Call fido2lib.assertionResult() with the full assertion object. Pass userHandle explicitly — fido2-lib does not look it up from the credential store automatically.

py_webauthn (Python)

verify_authentication_response() accepts require_user_verification=True. Ensure expected_challenge is the raw bytes, not the base64-encoded string — a common source of ChallengeException.

from webauthn import verify_authentication_response
from webauthn.helpers.structs import UserVerificationRequirement

verification = verify_authentication_response(
    credential=credential,
    expected_challenge=challenge_bytes,    # raw bytes, not base64
    expected_rp_id='auth.example.com',
    expected_origin='https://auth.example.com',
    credential_public_key=stored_public_key_bytes,
    credential_current_sign_count=stored_sign_count,
    require_user_verification=True,
)

WebAuthn4J (Java / Spring)

WebAuthnManager.verify() enforces sign count and origin by default. Configure DCApprover when MDS3 attestation metadata checks are needed during authentication (enterprise AAGUID allow-listing).

iOS Safari / macOS Touch ID

Apple’s platform authenticator always returns signCount = 0 for iCloud Keychain–synced credentials because sign counts cannot be maintained across devices.
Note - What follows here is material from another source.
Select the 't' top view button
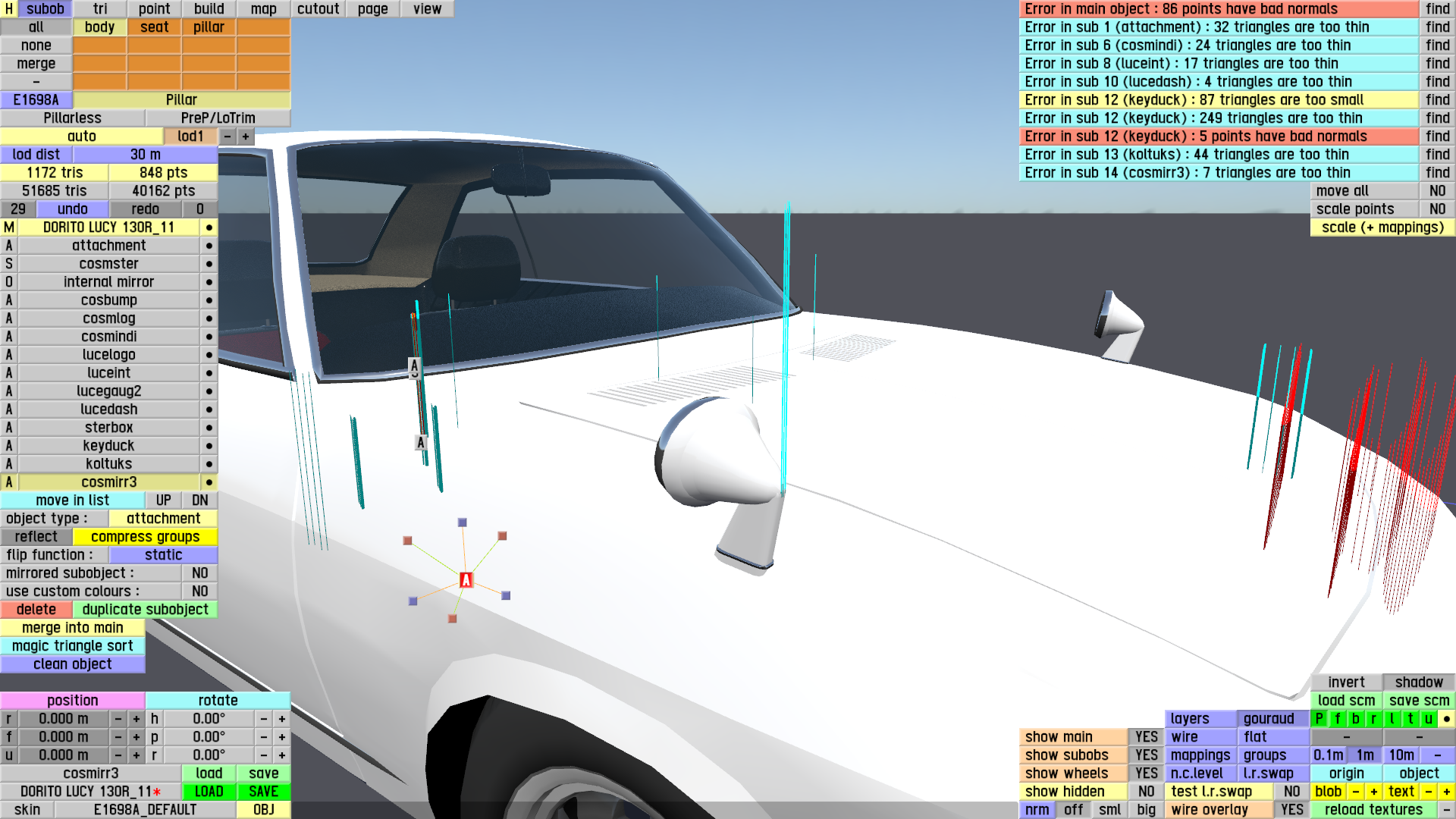The width and height of the screenshot is (1456, 819). 1410,718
Implement the 0/0 exemption in enforceAndUpdateSignCount() and rely on device-binding checks (AAGUID + transport) for anomaly detection instead.

Android FIDO2 API

Google Play Services may set UV = 0 when the device has no biometric enrolled but screen lock is present; it interprets screen-lock unlock as user presence only. If your policy requires UV = 1, return a 400 error with a human-readable message instructing the user to enrol biometrics.

Windows Hello (CTAP2)

Windows Hello’s platform authenticator increments signCount correctly for hardware-bound keys. Passkeys synced through Microsoft’s credential cloud provider return signCount = 0, matching Apple’s behaviour.
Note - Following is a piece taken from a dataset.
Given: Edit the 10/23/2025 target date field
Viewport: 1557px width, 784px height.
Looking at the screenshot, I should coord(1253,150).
Pitfalls and Security Hardening

1. Comparing clientDataJSON as a string instead of parsing JSON. Chrome, Safari, and Firefox may produce different whitespace or key ordering in clientDataJSON. Always decode from base64url and JSON.parse() before inspecting any field; never compare the raw string to a stored value.
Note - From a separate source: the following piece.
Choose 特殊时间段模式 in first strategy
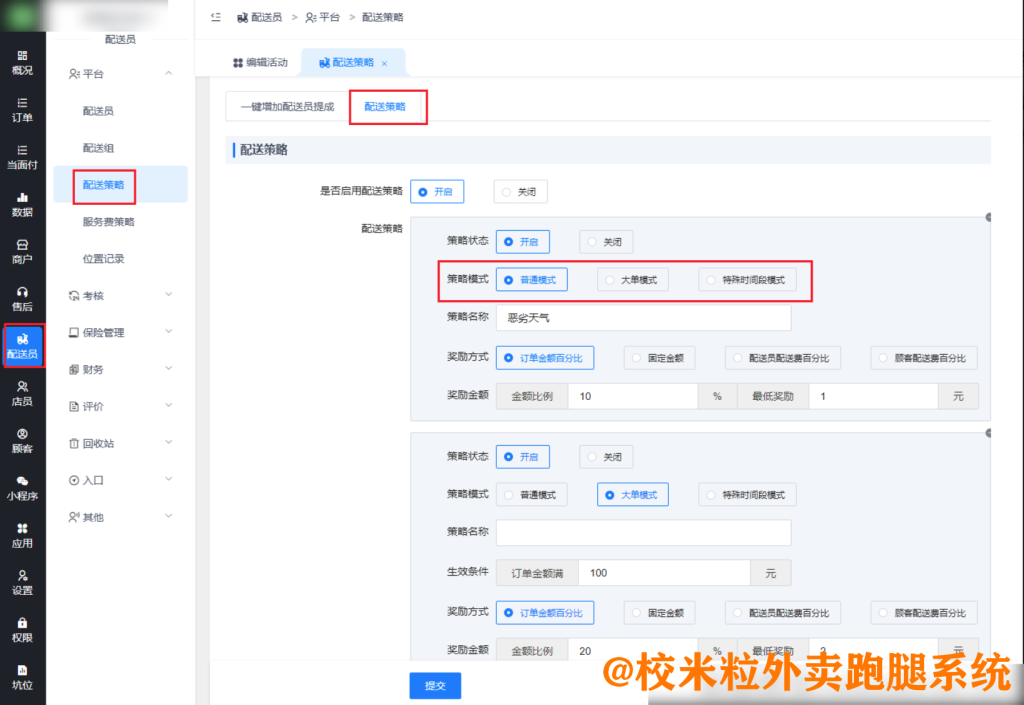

2. Not deleting the challenge before returning the comparison result. If you delete the challenge only on success, a failed attempt leaves the nonce in cache. An attacker can replay the same assertion payload until the TTL expires. Always delete the challenge as the very first action inside the validation function, before any comparison.

3. Using the algorithm the client asserts, not the stored COSE alg. A client that sends a forged alg field in the assertion body can force the server to verify the signature under a weaker algorithm. The alg must come from the credential record written at registration — never from the authentication response.

4. Missing the atomic guard on signCount update. Two concurrent requests with the same credential and the same signCount can both pass a > storedCount check if the database read happens before either write completes. Use a WHERE sign_count = oldValue predicate in the UPDATE statement; a row-count of 0 signals a concurrent update and should trigger a 409 / retry.

5. Accepting UV = 0 silently when policy requires verification. If your application advertises userVerification: 'required' in the options object but the server does not enforce the UV flag, an authenticator that downgrades to user-presence-only can still authenticate. Explicitly check bit 2 of the flags byte and reject with a clear error when your policy mandates it.

6. Not logging the AAGUID on each authentication. AAGUID identifies the authenticator model and maps to MDS3 metadata. Logging it per assertion lets you detect when an account suddenly authenticates from an authenticator class it has never used — a useful signal for anomalous access detection, especially after a signCount regression.